Cinnamon Swirl Muffins with Pecans

Photography by Stephen Devries

If a cinnamon roll and a coffee cake had a seismic collision, the result would be this muffin. Perfect in the morning or as an afternoon pick-me-up, these flavor-packed muffins will not disappoint.  

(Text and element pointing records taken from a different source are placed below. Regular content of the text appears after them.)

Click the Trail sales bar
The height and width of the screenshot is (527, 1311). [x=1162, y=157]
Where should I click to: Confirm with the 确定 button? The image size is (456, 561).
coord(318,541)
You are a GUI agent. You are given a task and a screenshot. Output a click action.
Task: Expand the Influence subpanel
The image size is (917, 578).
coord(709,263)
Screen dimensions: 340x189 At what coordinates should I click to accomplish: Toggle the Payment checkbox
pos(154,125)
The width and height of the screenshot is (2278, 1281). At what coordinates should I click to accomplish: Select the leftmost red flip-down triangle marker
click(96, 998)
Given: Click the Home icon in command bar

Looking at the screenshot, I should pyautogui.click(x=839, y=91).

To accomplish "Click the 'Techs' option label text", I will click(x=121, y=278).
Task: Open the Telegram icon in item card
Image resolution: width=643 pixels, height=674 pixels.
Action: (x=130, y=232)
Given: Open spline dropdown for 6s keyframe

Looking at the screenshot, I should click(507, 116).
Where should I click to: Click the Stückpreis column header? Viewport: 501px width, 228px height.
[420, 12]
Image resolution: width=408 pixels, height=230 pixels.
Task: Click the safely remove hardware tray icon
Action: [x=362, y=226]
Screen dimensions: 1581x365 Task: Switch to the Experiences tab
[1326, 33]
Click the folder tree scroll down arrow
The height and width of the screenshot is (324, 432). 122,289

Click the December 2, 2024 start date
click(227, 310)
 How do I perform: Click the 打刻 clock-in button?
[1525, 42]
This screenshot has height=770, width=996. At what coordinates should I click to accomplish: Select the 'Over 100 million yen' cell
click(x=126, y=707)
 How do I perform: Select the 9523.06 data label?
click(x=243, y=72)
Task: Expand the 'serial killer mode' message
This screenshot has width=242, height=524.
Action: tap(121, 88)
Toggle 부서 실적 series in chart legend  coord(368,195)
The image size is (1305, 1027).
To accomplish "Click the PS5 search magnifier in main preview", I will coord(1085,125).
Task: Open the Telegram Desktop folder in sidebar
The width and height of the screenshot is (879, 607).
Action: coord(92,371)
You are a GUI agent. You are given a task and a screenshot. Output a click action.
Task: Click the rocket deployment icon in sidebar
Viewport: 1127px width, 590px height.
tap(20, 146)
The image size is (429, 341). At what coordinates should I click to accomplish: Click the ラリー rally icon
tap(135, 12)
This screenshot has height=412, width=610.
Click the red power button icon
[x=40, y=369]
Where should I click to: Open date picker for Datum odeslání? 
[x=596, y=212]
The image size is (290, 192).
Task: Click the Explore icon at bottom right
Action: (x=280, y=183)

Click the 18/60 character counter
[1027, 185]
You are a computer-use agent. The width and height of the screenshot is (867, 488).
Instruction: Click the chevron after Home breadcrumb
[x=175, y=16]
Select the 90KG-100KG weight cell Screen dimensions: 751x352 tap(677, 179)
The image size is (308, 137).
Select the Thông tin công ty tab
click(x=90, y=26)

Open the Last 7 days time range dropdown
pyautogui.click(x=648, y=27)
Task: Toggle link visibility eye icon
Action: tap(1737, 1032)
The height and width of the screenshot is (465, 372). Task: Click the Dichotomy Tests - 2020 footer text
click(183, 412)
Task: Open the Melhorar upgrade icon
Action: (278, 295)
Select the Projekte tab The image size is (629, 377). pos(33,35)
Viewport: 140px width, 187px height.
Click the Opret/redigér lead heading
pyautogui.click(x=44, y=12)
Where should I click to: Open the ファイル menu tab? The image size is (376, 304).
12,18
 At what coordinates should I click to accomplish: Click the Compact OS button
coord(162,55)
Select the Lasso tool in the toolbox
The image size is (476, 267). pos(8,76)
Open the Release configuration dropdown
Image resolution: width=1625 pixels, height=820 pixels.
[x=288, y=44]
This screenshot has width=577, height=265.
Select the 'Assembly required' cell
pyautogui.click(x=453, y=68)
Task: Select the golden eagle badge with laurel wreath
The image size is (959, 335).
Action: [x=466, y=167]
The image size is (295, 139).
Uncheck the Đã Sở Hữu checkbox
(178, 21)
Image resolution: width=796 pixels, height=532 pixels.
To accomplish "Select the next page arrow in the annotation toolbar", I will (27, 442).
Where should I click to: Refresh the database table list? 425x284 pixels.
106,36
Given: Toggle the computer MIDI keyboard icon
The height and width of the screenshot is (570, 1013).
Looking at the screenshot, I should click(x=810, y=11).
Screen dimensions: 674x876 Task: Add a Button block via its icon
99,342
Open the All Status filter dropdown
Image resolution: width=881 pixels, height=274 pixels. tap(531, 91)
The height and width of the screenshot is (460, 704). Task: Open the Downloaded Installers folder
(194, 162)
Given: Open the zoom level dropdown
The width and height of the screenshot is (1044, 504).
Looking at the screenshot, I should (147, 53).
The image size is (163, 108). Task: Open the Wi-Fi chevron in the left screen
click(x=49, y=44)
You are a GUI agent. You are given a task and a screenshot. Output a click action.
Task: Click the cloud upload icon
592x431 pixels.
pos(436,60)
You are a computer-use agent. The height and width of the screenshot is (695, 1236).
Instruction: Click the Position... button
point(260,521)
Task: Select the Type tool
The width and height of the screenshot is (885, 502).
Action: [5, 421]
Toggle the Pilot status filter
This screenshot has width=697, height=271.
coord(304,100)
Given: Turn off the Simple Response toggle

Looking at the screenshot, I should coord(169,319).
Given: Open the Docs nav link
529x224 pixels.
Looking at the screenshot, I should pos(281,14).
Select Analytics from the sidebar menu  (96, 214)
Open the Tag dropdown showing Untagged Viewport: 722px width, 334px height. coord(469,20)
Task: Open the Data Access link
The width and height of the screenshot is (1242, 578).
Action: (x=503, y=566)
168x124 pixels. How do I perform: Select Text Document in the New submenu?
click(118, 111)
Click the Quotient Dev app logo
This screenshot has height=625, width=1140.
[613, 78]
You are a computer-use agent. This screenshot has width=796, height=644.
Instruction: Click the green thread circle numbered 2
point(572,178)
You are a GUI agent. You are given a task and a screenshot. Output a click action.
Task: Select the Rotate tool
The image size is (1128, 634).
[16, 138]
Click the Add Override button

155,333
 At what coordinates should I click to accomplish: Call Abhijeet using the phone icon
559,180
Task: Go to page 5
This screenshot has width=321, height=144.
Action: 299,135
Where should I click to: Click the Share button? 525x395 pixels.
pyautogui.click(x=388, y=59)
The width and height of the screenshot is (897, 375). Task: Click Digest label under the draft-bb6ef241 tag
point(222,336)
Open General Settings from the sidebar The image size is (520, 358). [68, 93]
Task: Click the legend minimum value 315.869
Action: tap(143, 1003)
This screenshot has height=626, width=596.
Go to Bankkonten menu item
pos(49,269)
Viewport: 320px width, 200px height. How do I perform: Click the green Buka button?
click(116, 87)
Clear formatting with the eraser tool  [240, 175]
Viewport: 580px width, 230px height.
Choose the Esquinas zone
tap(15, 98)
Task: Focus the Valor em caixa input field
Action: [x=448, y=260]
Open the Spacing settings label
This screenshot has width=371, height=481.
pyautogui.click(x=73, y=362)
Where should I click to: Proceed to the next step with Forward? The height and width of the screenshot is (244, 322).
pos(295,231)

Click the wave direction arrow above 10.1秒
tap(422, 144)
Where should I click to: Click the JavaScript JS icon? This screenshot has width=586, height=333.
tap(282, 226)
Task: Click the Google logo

Cinnamon Swirl Muffins with Pecans
Makes 8
  • 2¾ cups (344 grams) all-purpose flour
  • 1 teaspoon (5 grams) baking powder
  • 1 teaspoon (5 grams) baking soda
  • ½ teaspoon (1.5 grams) kosher salt
  • ½ cup (113 grams) unsalted butter, softened
  • 1⅓ cups (293 grams) firmly packed light brown sugar
  • 2 large eggs
  • 1 teaspoon vanilla extract
  • 1 cup whole buttermilk
  • ½ cup (57 grams) finely chopped pecans, divided
  • ⅓ cup (67 grams) granulated sugar
  • 2 teaspoons (4 grams) ground cinnamon
  1. Preheat oven to 425°F. Line 8 jumbo muffin cups with parchment or paper liners, or spray with cooking spray.
  2. In a medium bowl, whisk together flour, baking powder, baking soda, and salt. In the bowl of a stand mixer fitted with the paddle attachment, beat butter and brown sugar at medium speed until fluffy, 3 to 4 minutes, stopping to scrape sides of bowl. Add eggs, one at a time, beating well after each addition. Beat in vanilla. Gradually add flour mixture to butter mixture alternately with buttermilk, beginning and ending with flour mixture, beating just until combined after each addition. In a small bowl, combine pecans, granulated sugar, and cinnamon.
  3. Spoon batter into prepared muffin cups, filling halfway full. Sprinkle each muffin with 1 tablespoon pecan mixture, and fill muffin cups with remaining batter. Swirl mixtures together with a wooden pick, and sprinkle tops with remaining pecan mixture.
  4. Bake for 5 minutes. Reduce oven temperature to 350°F, and continue baking until muffins are golden brown and a wooden pick inserted in center comes out clean, 25 to 30 minutes. Let cool in pans for 5 minutes. Serve warm or at room temperature.